La manutenzione ordinaria periodica della caldaia è fondamentale per garantire la sicurezza dell’impianto termico nonché l’efficienza energetica.

La Legge italiana impone ai cittadini il controllo della caldaia annuale per verificare il corretto funzionamento dell’impianto. La manutenzione deve essere lasciata ad un professionista che dovrà riportare sul libretto della caldaia l’intervento eseguito. Lo scopo è prevenire incidenti causati da un eventuale malfunzionamento o invecchiamento dell’impianto di riscaldamento e ridurre i consumi energetici.
Per quanto riguarda gli interventi da effettuare occorre considerare che il controllo si suddivide in due fasi, la manutenzione ordinaria e il controllo dei fumi. Pulizia delle parti, verifica della pressione dell’acqua, funzionamento del bruciatore, regolazione del dispositivo di sicurezza, analisi della combustione e della qualità dell’aria emessa sono le verifiche obbligatorie per l’impianto.
Manutenzione ordinaria e controllo dei fumi, l’obbligo per i cittadini
La manutenzione ordinaria tiene conto della parte meccanica ed elettrica dell’impianto al fine di verificare che ogni componente funzioni nel modo giusto. Si puliscono le parti per evitare che l’accumulo di sporco renda le prestazioni poco ottimali mentre con il controllo dei fumi si controlla la sicurezza e l’efficienza energetica.

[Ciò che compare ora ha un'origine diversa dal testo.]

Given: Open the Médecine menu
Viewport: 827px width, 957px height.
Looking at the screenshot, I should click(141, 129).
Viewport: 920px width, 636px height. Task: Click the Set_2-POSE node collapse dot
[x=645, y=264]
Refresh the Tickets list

Il professionista analizzerà i gas di scarico per escludere che ci siano emissioni pericolose e garantire il benessere degli occupanti della casa. Il controllo dei fumi deve essere effettuato con periodicità in base alla tipologia di impianto.
- ogni anno per gli impianti termici a combustibile liquido o solido e potenza sopra i 100 kW e ogni due con potenza inferiore o uguale,
- ogni due anni per gli impianti a gas metano o GPL con potenza sopra i 100 kW, ogni quattro anni se la potenza è inferiore.
La manutenzione ordinaria, invece, va effettuata rispettando i tempi indicati dal tecnico che ha installato la caldaia. Per quanto riguarda i costi, gli importi variano in base alla città di residenza. In generale la manutenzione ordinaria ha un costo variabile tra 70 e 120 euro mentre il controllo dei fumi costa dai 40 ai 70 euro.
Se la normativa non dovesse essere rispettata si rischia di incorrere in sanzioni di importo diverso in base all’omissione. Dai 50 ai 200 euro se si verificano irregolarità o mancata revisione della caldaia. Dai 500 ai 600 euro se non si possiede un libretto caldaia regolamentale. Dai 500 ai 3 mila euro se non si controlla il rendimento della combustione.